The group to come in for the most flak is undoubtedly English students. Because they have no work to do, they spend their time doing things like performances of Hamlet in drag, or writing spurious articles in student publications (hang on...). Never watch television with them, as they will invariably turn the whole plot of Eastenders into a homoerotic, post-Oedipal drama filled with phallic imagery. Probably the worst thing about English students, though, is their tendency to dramatise every single little thing. Why work by day when you could have a 4 am crisis and threaten to immolate yourself on your own pen (Mightier than the sword anyway, apparently)? Why be stoical in the face of disasters such as losing your library card when you can weep, wring your hands, rent your garments and declare that your life is over? It's all about image, darling. Beware of anyone who thinks pentameters are more important than people. As for History, it is widely suspected that most people only do this subject for the cups of tea in the Faculty building. While foolish scientists toil away over hot crucibles (don't correct me if you don't use crucibles; I don't care), historians are drinking tea, reading Cosmo and occasionally writing essays on medieval genitalia. Or maybe that's just the people I know. Modern Linguists are another group to be feared. A year abroad lends an air of mystery, yet also results in weird foreign habits, such as wearing berets and eating squid. The ability to drop exotic phrases into conversation leads unavoidably to pretensions, polo necks, and obscure French hip-hop, and then there's nothing for it but the flame-thrower. In cases such as these, the arts-science divide appears to be unbridgeable.
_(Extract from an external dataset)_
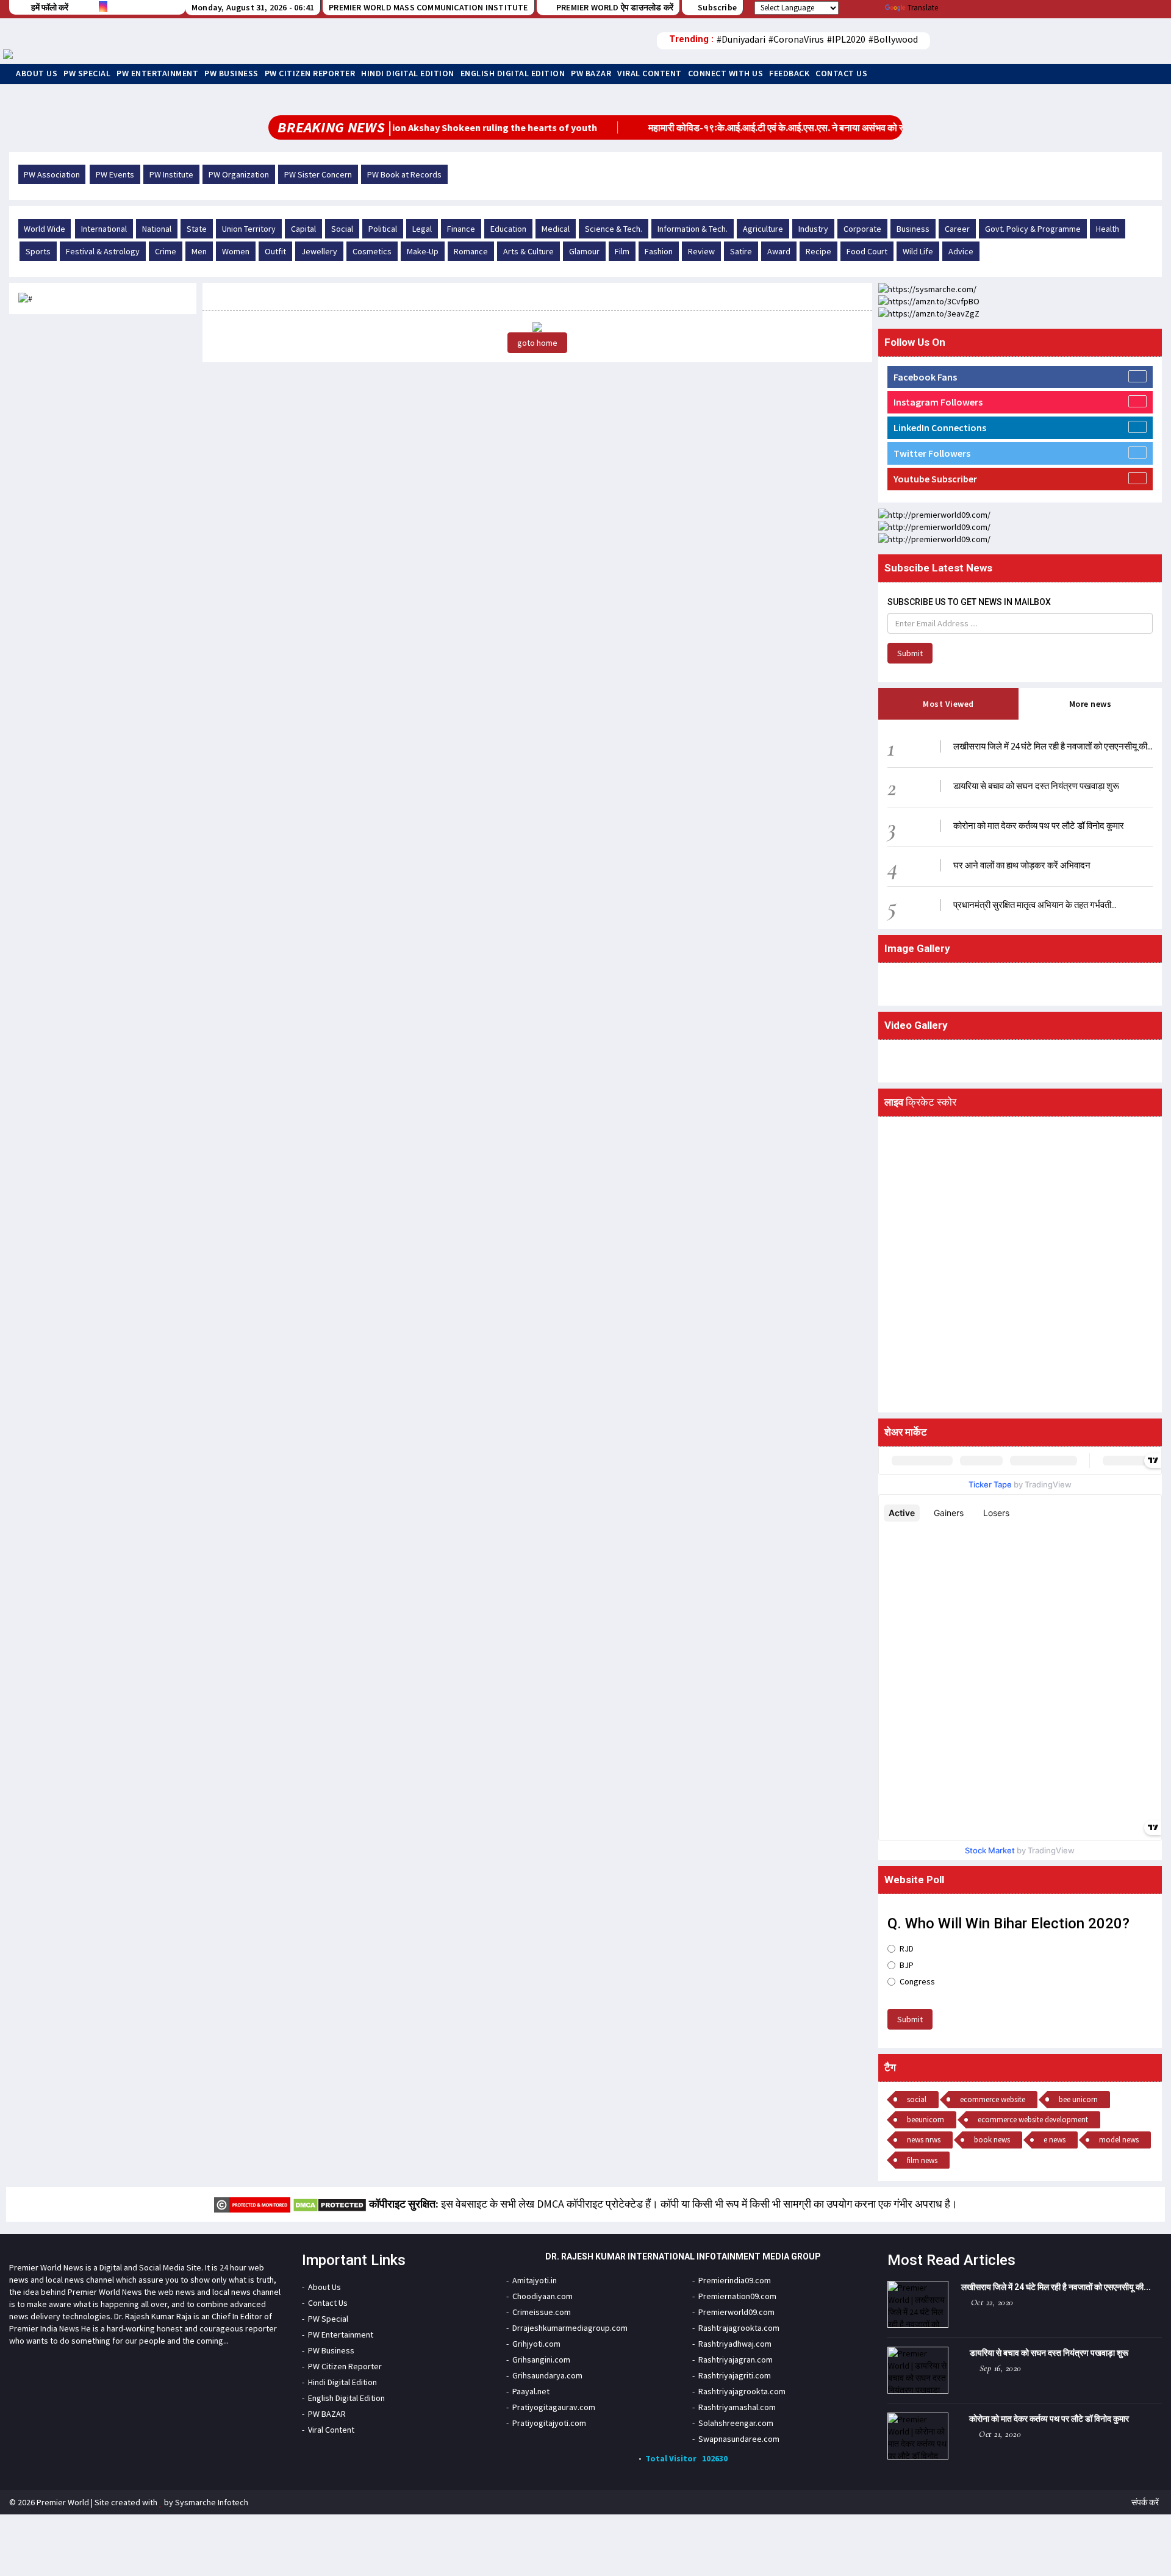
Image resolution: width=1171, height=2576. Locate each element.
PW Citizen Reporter (310, 73)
The difference in the two categories is by no means always so obvious, however. Lawyers, for example, do not seem to fit clearly into either category. They are without exception either obscenely hardworking or disreputable drunkards, as if they can't decide whether to be artists or scientists. Despite being destined to end up as their own clients, they are the only people I know who will ever have any money. They actually plan their careers, whilst I am barely able to plan what socks I'm going to wear. The same goes for medics, who are obviously scientists, but behave like maniacs hell-bent on ending up on the other side of the stethoscope, suffering chronic cirrhosis, emphysema, and syphilis. The real dividing line is probably more in the attitude to proof and reason. Arts subjects teach you that conclusive answers are impossible, and to live by an ethos of intangibility, so much so that you end up unable to answer even the simplest of questions with a yes or no. 'Is the grass green?' Well, it all depends on your concept of 'greenness' and the assumption of blah blah blah. Scientists, on the other hand, learn that numbers and chemicals and whatever else you get up to (I have my suspicions) are supposed to provide right and wrong answers. So maybe this is how our degree decides the course of our lives - not what job we will have or what kind of person we will be, but whether we will search for answers, or give up and decide that there aren't any to be had.